Do your sales staff still make in-person cold calls?

Posted on

In an era of digital disruption, professional sales leaders need to be aware of new tools that will help your team and your customers stay in touch.

It will come as no surprise to most sales leaders that the days of dropping by in person to check in on customers and important leads have all but ended. What was once a tried-and-true method of keeping in touch is now considered an intrusion into their busy schedule – not the impression you want to create or the best use of time, for either your sales team or their customers. But the need to maintain contacts is more important than ever.

Most of this activity has moved to the digital space but getting noticed in a customer’s overflowing in-box can be a challenge. “People are being bombarded with emails, social media notices…and they are busy themselves with their own pressures on time,” says Michael Taylor, program director for the Schulich Executive Education Centre’s Centre of Excellence in Sales Leadership. “It’s hard to get people to listen.”

There’s no digital “magic dust” to solve the problem, says Taylor, but there are ways to cultivate relationships with your contacts and gradually emerge from the crowd to become a familiar face, ready with answers. “You need to understand what’s happening with your customers and find the moments when you can engage without being intrusive or over the top in trying to get their attention,” says Taylor.

※ ※ ※

Problems to solve:
a – Reproduce the passage of the sales article starting at "In an era of" and ending at "important than ever.", substituting "sales managers" for "sales leaders" throughout.
b – Carry the article on in-person sales calls forward from the point where it stops.

Entries:
※ ※ ※

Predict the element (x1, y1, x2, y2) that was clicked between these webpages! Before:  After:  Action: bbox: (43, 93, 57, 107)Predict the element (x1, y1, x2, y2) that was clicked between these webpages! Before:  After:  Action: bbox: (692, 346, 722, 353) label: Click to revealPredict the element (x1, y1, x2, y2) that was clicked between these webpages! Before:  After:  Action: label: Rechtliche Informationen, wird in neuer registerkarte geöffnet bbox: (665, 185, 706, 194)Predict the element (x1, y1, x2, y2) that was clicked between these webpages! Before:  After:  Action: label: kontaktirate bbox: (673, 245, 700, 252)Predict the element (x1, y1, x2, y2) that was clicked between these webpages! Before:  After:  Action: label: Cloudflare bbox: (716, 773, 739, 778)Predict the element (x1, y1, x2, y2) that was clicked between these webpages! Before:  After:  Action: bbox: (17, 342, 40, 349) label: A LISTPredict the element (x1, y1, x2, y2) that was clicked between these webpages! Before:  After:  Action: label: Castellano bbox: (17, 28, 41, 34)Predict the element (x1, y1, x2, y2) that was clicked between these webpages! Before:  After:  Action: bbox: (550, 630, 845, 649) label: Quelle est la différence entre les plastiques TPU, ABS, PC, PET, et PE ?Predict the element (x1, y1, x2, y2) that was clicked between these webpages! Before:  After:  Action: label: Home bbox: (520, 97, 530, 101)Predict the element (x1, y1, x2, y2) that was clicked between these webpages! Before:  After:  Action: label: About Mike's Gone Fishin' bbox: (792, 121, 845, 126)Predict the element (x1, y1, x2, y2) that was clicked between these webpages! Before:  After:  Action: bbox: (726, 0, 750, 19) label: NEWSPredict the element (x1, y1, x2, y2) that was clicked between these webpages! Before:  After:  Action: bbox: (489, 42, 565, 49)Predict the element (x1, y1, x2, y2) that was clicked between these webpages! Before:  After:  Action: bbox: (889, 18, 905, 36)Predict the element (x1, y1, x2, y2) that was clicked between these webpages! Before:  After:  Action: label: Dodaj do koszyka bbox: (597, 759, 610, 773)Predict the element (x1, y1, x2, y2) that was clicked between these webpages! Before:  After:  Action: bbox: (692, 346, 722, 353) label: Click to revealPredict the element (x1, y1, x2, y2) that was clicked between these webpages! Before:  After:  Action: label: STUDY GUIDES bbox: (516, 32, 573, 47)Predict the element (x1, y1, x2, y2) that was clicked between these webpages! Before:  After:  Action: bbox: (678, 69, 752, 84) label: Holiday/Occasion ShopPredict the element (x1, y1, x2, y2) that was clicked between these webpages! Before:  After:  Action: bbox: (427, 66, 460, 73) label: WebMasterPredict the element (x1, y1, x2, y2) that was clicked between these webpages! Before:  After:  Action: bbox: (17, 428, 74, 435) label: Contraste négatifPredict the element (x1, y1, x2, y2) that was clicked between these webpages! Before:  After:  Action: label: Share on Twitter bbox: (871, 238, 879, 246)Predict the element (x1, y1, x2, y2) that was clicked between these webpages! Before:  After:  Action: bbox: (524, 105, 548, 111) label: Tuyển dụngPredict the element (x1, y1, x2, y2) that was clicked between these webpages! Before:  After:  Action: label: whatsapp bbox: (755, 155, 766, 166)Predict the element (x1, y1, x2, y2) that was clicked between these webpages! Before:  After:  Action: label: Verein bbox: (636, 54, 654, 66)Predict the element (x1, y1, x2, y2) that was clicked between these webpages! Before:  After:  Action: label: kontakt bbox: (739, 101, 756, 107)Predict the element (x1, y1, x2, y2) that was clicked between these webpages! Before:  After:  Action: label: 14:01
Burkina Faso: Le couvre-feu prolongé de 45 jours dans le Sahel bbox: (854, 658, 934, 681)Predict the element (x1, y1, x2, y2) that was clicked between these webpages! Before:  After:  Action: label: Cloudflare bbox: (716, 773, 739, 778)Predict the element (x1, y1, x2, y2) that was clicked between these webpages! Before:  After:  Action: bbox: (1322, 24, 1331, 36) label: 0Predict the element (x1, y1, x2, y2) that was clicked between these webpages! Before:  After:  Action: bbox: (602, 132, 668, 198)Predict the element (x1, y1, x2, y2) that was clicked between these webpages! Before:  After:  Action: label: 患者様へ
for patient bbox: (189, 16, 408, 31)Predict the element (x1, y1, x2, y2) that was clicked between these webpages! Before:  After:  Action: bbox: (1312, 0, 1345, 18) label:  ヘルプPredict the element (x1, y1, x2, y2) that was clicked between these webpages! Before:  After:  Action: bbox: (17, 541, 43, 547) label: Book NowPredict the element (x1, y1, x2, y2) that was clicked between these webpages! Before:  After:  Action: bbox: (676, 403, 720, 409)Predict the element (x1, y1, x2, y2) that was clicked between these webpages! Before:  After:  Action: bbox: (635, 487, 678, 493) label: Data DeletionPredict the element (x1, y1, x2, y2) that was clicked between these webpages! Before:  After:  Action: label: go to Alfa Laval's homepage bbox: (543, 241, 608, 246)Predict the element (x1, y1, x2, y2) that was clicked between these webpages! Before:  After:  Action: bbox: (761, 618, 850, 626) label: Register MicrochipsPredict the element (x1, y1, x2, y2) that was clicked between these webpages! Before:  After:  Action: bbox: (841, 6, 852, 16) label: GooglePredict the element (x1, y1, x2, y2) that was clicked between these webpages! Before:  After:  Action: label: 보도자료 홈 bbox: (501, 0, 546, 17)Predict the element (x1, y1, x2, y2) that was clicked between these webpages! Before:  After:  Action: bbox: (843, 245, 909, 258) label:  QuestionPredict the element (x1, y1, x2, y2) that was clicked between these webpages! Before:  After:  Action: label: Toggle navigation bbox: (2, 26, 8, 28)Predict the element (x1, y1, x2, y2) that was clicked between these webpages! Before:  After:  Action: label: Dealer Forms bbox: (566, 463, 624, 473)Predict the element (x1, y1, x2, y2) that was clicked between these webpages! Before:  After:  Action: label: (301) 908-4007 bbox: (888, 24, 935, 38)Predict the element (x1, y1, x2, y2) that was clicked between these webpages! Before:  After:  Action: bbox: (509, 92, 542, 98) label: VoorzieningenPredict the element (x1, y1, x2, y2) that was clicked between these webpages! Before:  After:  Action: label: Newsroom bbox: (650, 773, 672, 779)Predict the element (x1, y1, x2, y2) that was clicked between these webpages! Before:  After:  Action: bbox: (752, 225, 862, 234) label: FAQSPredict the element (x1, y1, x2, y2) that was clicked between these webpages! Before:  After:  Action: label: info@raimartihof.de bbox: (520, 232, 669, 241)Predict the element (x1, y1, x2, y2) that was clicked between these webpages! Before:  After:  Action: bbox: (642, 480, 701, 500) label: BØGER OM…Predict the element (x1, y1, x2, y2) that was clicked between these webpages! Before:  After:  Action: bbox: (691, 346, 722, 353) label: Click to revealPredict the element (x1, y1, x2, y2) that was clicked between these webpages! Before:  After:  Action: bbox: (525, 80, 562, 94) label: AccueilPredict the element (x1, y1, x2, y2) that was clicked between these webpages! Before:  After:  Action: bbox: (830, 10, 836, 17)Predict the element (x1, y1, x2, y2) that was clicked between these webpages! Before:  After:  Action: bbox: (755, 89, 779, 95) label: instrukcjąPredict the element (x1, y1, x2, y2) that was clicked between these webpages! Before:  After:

※ ※ ※

The replies:
a –
In an era of digital disruption, professional sales managers need to be aware of new tools that will help your team and your customers stay in touch.

It will come as no surprise to most sales managers that the days of dropping by in person to check in on customers and important leads have all but ended. What was once a tried-and-true method of keeping in touch is now considered an intrusion into their busy schedule – not the impression you want to create or the best use of time, for either your sales team or their customers. But the need to maintain contacts is more important than ever.

b –
One way is to keep track of your customers on social media apps for business such as LinkedIn, or dedicated CRM (customer relationship management) systems like Sales Force. When you set the social media app to send alerts when a customer’s situation changes – a promotion, change of company or a different role, etc. – you can be ready for those moments when your message will stand out from your competitors’. Knowing when these significant events occur gives you an opportunity to communicate when it will be more welcome, allowing you to offer valuable and timely information that can help them in the transition.

By showing your sales team how to build and manage a database of current and past customers, and promising new leads, you can help them build their own personal brand, cultivate important relationships and grow the potential for future sales.

*

These insights were taken from “Digital Sales Leadership – Data Analytics, Data Acquisition, Digital Transformation”, a module of SEEC’s Masters Certificate in Sales Leadership program (starting March 30, 2020). For more information and to register, visit the program web page.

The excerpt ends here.